● REQUIREMENT
Strip the pictures, then copy the remaining data exactly as it stands.

---- DATA IN THIS EXERCISE

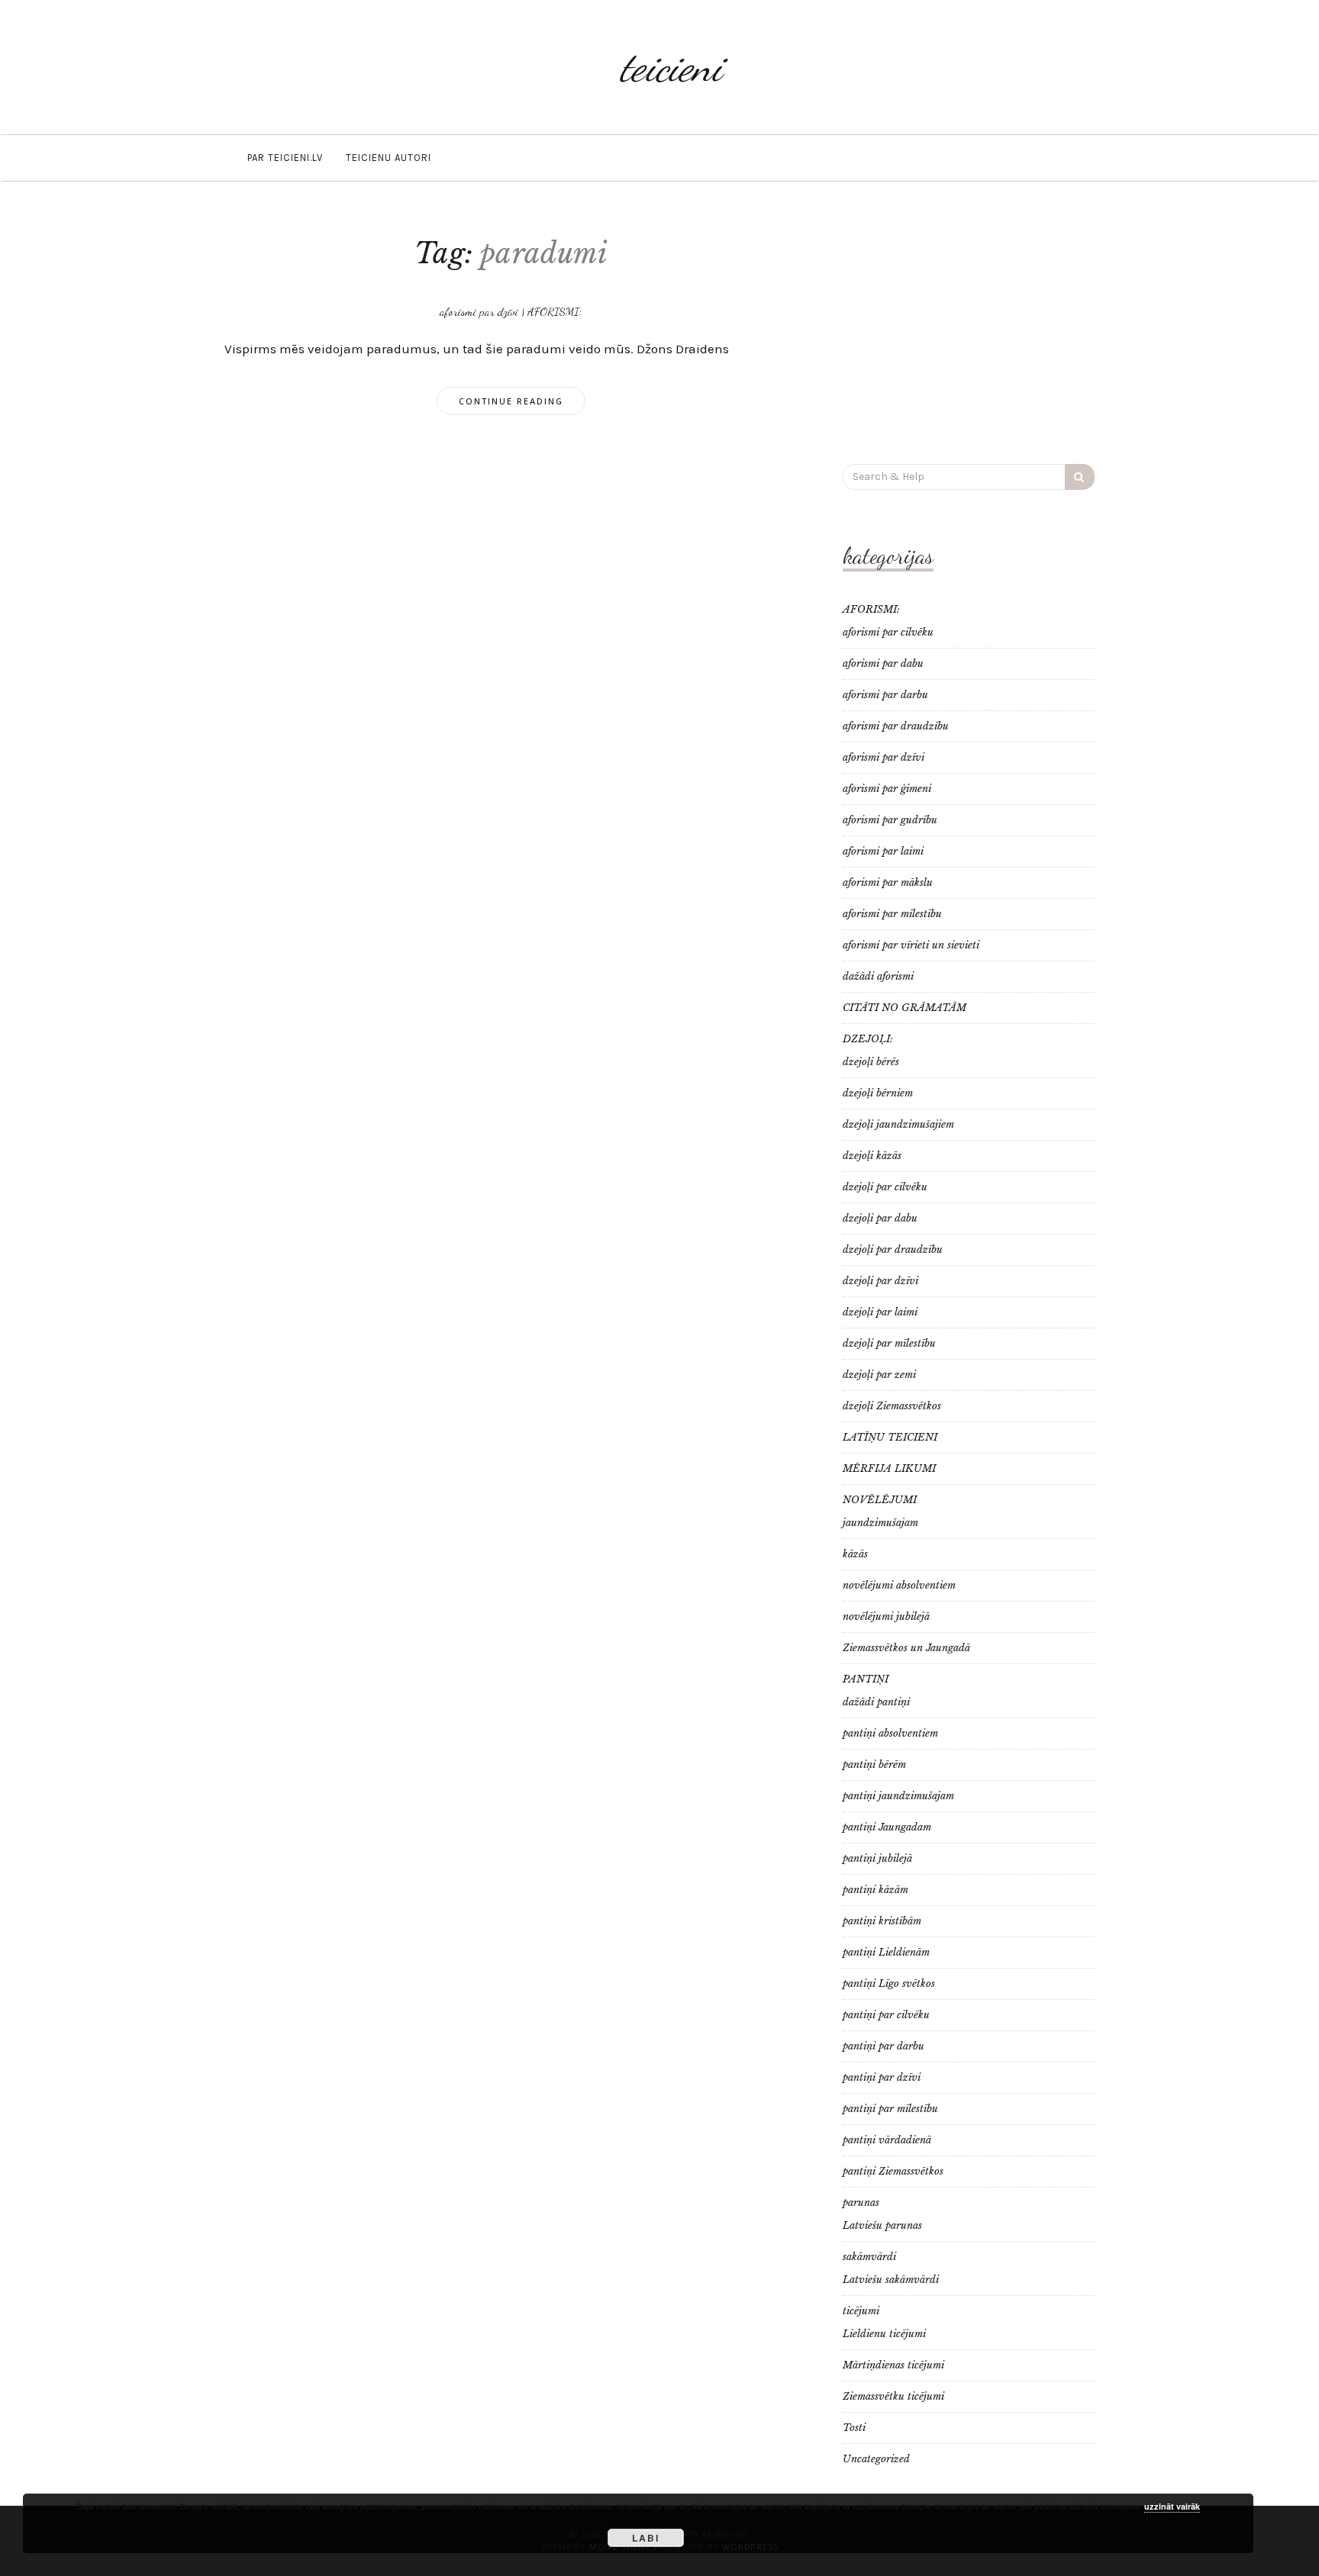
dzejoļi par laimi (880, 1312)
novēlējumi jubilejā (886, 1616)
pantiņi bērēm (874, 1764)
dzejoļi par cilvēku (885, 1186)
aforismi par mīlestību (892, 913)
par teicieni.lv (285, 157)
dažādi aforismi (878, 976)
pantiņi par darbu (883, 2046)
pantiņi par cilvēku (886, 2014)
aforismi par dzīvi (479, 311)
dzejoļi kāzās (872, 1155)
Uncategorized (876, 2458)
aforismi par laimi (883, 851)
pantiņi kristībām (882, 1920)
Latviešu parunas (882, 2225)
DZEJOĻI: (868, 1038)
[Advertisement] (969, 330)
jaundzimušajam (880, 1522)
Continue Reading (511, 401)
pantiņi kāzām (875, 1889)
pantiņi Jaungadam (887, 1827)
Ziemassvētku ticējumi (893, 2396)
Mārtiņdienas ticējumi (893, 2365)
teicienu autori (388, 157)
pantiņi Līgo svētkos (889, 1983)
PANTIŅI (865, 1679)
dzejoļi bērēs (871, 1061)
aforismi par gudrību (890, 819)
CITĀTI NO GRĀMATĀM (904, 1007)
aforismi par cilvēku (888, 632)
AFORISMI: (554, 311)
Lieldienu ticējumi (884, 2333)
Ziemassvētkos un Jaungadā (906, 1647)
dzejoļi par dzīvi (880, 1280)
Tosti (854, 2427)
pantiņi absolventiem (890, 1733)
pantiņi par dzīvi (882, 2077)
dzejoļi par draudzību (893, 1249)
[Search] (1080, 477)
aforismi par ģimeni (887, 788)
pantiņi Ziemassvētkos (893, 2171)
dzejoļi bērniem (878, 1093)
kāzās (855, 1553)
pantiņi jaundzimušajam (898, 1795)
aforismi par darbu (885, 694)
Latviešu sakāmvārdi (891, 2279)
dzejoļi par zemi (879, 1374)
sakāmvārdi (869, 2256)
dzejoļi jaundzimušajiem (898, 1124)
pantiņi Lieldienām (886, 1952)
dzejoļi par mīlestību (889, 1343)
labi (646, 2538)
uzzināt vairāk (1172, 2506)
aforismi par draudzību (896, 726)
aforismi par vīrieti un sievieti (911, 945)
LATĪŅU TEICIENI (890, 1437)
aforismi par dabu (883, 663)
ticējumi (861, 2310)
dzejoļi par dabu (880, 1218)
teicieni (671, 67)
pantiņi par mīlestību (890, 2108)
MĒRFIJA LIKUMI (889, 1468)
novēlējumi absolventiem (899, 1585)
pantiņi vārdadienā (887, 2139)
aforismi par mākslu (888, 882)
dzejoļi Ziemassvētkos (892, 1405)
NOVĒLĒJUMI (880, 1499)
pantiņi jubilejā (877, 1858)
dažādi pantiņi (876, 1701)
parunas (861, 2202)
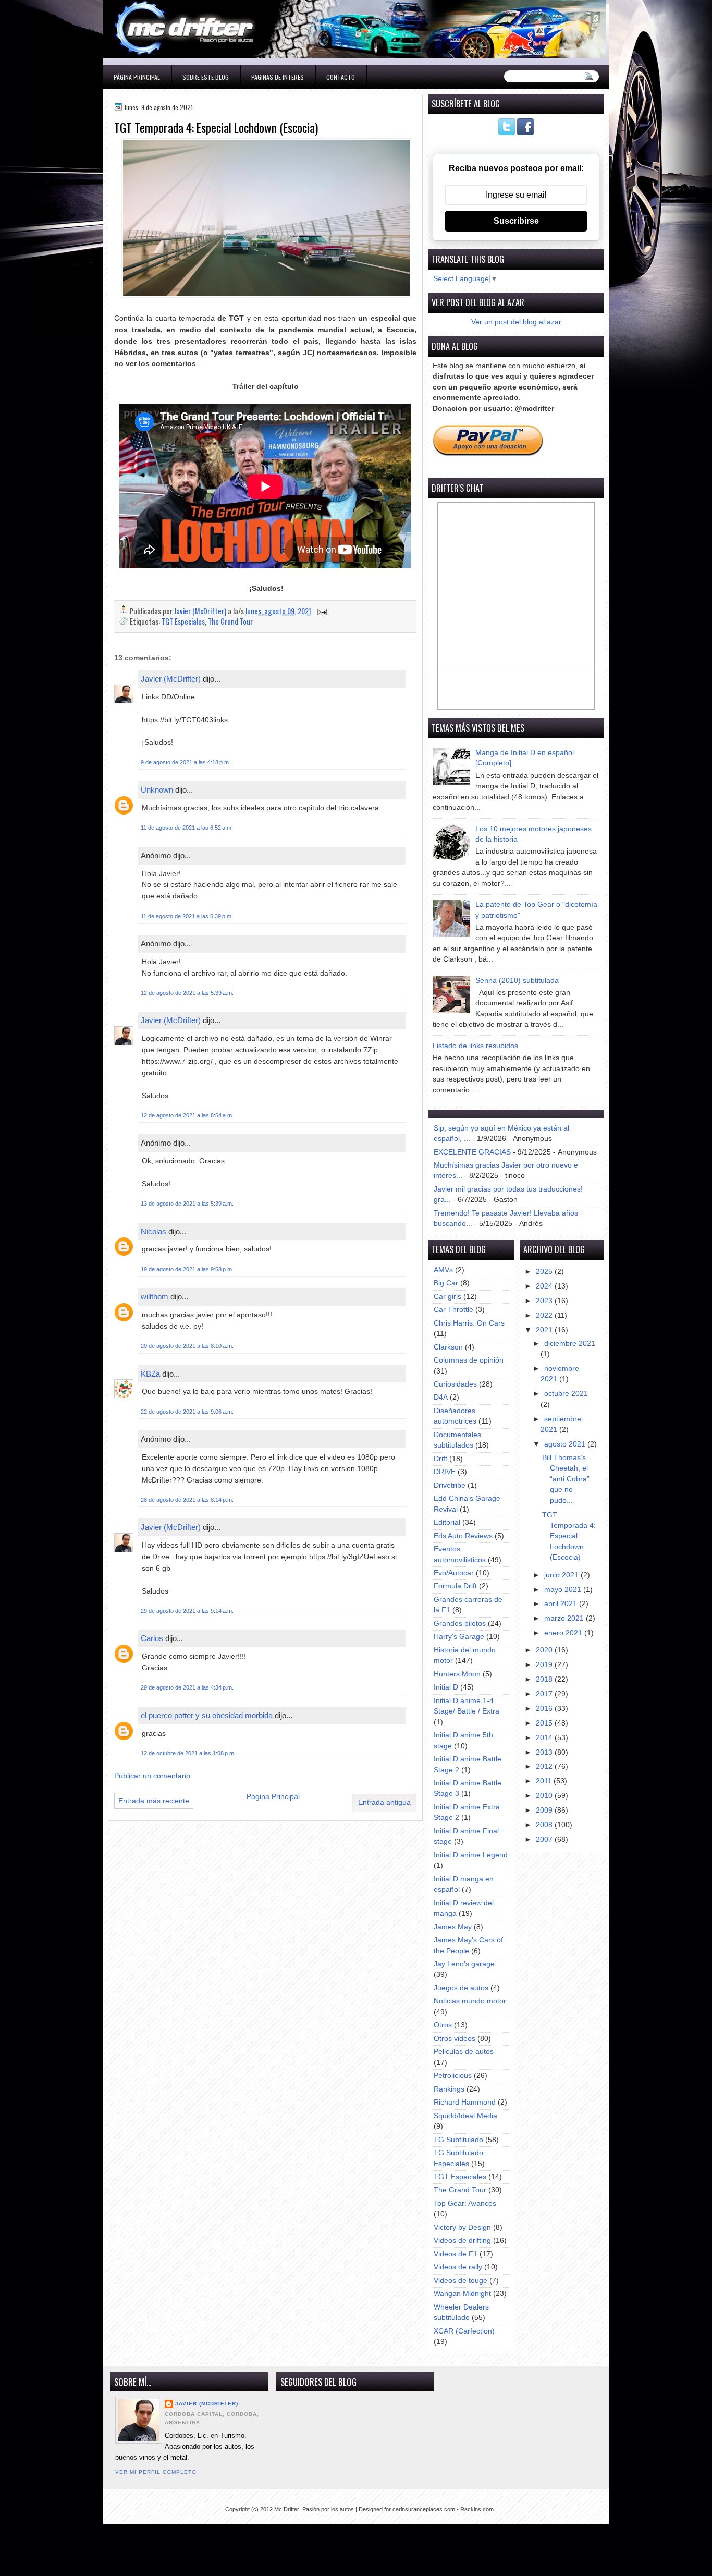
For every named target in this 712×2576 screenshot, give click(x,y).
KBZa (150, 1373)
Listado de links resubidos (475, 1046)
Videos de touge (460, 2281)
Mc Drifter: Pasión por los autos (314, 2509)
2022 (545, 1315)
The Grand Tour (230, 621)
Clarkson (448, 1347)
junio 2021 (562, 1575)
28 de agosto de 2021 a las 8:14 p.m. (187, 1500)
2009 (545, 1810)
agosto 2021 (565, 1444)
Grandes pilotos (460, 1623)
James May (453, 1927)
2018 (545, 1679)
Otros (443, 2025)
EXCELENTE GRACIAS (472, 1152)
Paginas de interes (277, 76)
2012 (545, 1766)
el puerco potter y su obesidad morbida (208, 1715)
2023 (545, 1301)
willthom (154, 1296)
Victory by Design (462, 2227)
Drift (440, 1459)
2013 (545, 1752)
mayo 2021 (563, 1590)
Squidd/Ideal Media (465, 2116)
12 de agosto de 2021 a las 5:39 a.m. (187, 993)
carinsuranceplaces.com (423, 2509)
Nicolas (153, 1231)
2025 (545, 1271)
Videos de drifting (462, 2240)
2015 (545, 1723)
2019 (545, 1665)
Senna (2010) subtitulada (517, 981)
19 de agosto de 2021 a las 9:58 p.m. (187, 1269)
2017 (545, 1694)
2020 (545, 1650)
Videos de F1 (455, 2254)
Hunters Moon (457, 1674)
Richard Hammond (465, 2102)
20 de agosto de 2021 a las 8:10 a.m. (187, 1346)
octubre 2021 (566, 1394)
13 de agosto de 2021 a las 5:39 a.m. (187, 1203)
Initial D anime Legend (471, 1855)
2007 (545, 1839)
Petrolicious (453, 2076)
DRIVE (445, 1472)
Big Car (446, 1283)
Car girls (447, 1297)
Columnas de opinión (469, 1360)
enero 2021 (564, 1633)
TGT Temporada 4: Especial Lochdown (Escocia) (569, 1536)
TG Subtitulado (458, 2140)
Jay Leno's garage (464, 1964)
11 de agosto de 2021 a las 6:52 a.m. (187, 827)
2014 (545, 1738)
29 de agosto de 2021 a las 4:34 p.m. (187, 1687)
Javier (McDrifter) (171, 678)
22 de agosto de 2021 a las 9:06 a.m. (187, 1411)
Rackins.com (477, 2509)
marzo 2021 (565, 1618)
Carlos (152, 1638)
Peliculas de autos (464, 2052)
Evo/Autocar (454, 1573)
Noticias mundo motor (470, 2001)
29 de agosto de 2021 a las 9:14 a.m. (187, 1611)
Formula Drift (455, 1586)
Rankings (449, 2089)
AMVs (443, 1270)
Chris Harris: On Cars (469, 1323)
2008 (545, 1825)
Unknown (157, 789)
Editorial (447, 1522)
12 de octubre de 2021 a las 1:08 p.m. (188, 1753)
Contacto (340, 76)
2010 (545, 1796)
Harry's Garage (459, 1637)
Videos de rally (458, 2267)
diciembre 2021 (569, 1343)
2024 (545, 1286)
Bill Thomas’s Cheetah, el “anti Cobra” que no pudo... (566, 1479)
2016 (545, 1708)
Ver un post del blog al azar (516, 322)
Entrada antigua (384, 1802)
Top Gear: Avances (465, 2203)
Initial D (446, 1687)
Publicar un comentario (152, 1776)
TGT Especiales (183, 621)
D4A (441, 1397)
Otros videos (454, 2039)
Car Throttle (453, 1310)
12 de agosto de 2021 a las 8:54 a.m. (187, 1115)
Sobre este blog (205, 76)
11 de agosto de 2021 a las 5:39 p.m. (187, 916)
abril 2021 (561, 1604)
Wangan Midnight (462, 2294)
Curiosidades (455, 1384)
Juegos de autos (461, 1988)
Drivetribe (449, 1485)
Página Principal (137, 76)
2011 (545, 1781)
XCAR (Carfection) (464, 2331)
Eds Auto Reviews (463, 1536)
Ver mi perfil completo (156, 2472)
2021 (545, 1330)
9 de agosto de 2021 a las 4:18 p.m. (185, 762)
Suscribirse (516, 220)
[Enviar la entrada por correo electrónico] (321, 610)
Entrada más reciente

--------

● RESULT
dzejoļi par laimi (880, 1312)
novēlējumi jubilejā (886, 1616)
pantiņi bērēm (874, 1764)
dzejoļi par cilvēku (885, 1186)
aforismi par mīlestību (892, 913)
par teicieni.lv (285, 157)
dažādi aforismi (878, 976)
pantiņi par darbu (883, 2046)
pantiņi par cilvēku (886, 2014)
aforismi par dzīvi (479, 311)
dzejoļi kāzās (872, 1155)
Uncategorized (876, 2458)
aforismi par laimi (883, 851)
pantiņi kristībām (882, 1920)
Latviešu parunas (882, 2225)
DZEJOĻI: (868, 1038)
[Advertisement] (969, 330)
jaundzimušajam (880, 1522)
Continue Reading (511, 401)
pantiņi kāzām (875, 1889)
pantiņi Jaungadam (887, 1827)
Ziemassvētku ticējumi (893, 2396)
Mārtiņdienas ticējumi (893, 2365)
teicienu autori (388, 157)
pantiņi Līgo svētkos (889, 1983)
PANTIŅI (865, 1679)
dzejoļi bērēs (871, 1061)
aforismi par gudrību (890, 819)
CITĀTI NO GRĀMATĀM (904, 1007)
aforismi par cilvēku (888, 632)
AFORISMI: (554, 311)
Lieldienu ticējumi (884, 2333)
Ziemassvētkos un Jaungadā (906, 1647)
dzejoļi par dzīvi (880, 1280)
Tosti (854, 2427)
pantiņi absolventiem (890, 1733)
pantiņi par dzīvi (882, 2077)
dzejoļi par draudzību (893, 1249)
[Search] (1080, 477)
aforismi par ģimeni (887, 788)
pantiņi Ziemassvētkos (893, 2171)
dzejoļi bērniem (878, 1093)
kāzās (855, 1553)
pantiņi jaundzimušajam (898, 1795)
aforismi par darbu (885, 694)
Latviešu sakāmvārdi (891, 2279)
dzejoļi par zemi (879, 1374)
sakāmvārdi (869, 2256)
dzejoļi jaundzimušajiem (898, 1124)
pantiņi Lieldienām (886, 1952)
dzejoļi par mīlestību (889, 1343)
labi (646, 2538)
uzzināt vairāk (1172, 2506)
aforismi par draudzību (896, 726)
aforismi par vīrieti un sievieti (911, 945)
LATĪŅU TEICIENI (890, 1437)
aforismi par dabu (883, 663)
ticējumi (861, 2310)
dzejoļi par dabu (880, 1218)
teicieni (671, 67)
pantiņi par mīlestību (890, 2108)
MĒRFIJA LIKUMI (889, 1468)
novēlējumi absolventiem (899, 1585)
pantiņi vārdadienā (887, 2139)
aforismi par mākslu (888, 882)
dzejoļi Ziemassvētkos (892, 1405)
NOVĒLĒJUMI (880, 1499)
pantiņi jubilejā (877, 1858)
dažādi pantiņi (876, 1701)
parunas (861, 2202)
For every named target in this 712×2576 screenshot, give click(x,y).
KBZa (150, 1373)
Listado de links resubidos (475, 1046)
Videos de touge (460, 2281)
Mc Drifter: Pasión por los autos (314, 2509)
2022 (545, 1315)
The Grand Tour (230, 621)
Clarkson (448, 1347)
junio 2021 (562, 1575)
28 de agosto de 2021 a las 8:14 p.m. (187, 1500)
2009 (545, 1810)
agosto 2021 (565, 1444)
Grandes pilotos (460, 1623)
James May (453, 1927)
2018 (545, 1679)
Otros (443, 2025)
EXCELENTE GRACIAS (472, 1152)
Paginas de interes (277, 76)
2012 (545, 1766)
el puerco potter y su obesidad morbida (208, 1715)
2023 (545, 1301)
willthom (154, 1296)
Victory by Design (462, 2227)
Drift (440, 1459)
2013 (545, 1752)
mayo 2021 (563, 1590)
Squidd/Ideal Media (465, 2116)
12 de agosto de 2021 a las 5:39 a.m. (187, 993)
carinsuranceplaces.com (423, 2509)
Nicolas (153, 1231)
2025 (545, 1271)
Videos de drifting (462, 2240)
2015 (545, 1723)
2019 (545, 1665)
Senna (2010) subtitulada (517, 981)
19 de agosto de 2021 a las 9:58 p.m. (187, 1269)
2017 (545, 1694)
2020 (545, 1650)
Videos de F1 (455, 2254)
Hunters Moon (457, 1674)
Richard Hammond (465, 2102)
20 de agosto de 2021 a las 8:10 a.m. (187, 1346)
octubre 2021 (566, 1394)
13 de agosto de 2021 a las 5:39 a.m. (187, 1203)
Initial D anime Legend (471, 1855)
2007 (545, 1839)
Petrolicious (453, 2076)
DRIVE (445, 1472)
Big Car (446, 1283)
Car girls (447, 1297)
Columnas de opinión (469, 1360)
enero 2021 (564, 1633)
TGT Temporada 4: Especial Lochdown (Escocia) (569, 1536)
TG Subtitulado (458, 2140)
Jay Leno's garage (464, 1964)
11 de agosto de 2021 a las 6:52 a.m. (187, 827)
2014 (545, 1738)
29 de agosto de 2021 a las 4:34 p.m. (187, 1687)
Javier (McDrifter) (171, 678)
22 de agosto de 2021 a las 9:06 a.m. (187, 1411)
Rackins.com (477, 2509)
marzo 2021 (565, 1618)
Carlos (152, 1638)
Peliculas de autos (464, 2052)
Evo/Autocar (454, 1573)
Noticias mundo motor (470, 2001)
29 de agosto de 2021 a las 9:14 a.m. (187, 1611)
Formula Drift (455, 1586)
Rankings (449, 2089)
AMVs (443, 1270)
Chris Harris: On Cars (469, 1323)
2008 (545, 1825)
Unknown (157, 789)
Editorial (447, 1522)
12 de octubre de 2021 a las 1:08 p.m. (188, 1753)
Contacto (340, 76)
2010 (545, 1796)
Harry's Garage (459, 1637)
Videos de rally (458, 2267)
diciembre 2021 (569, 1343)
2024 (545, 1286)
Bill Thomas’s Cheetah, el “anti Cobra” que no pudo... (566, 1479)
2016 (545, 1708)
Ver un post del blog al azar (516, 322)
Entrada antigua (384, 1802)
Top Gear: Avances (465, 2203)
Initial D (446, 1687)
Publicar un comentario (152, 1776)
TGT Especiales (183, 621)
D4A (441, 1397)
Otros videos (454, 2039)
Car Throttle (453, 1310)
12 de agosto de 2021 a las 8:54 a.m. (187, 1115)
Sobre este blog (205, 76)
11 de agosto de 2021 a las 5:39 p.m. (187, 916)
abril 2021 (561, 1604)
Wangan Midnight (462, 2294)
Curiosidades (455, 1384)
Juegos de autos (461, 1988)
Drivetribe (449, 1485)
Página Principal (137, 76)
2011 (545, 1781)
XCAR (Carfection) (464, 2331)
Eds Auto Reviews (463, 1536)
Ver mi perfil completo (156, 2472)
2021 (545, 1330)
9 de agosto de 2021 a las 4:18 p.m. (185, 762)
Suscribirse (516, 220)
[Enviar la entrada por correo electrónico] (321, 610)
Entrada más reciente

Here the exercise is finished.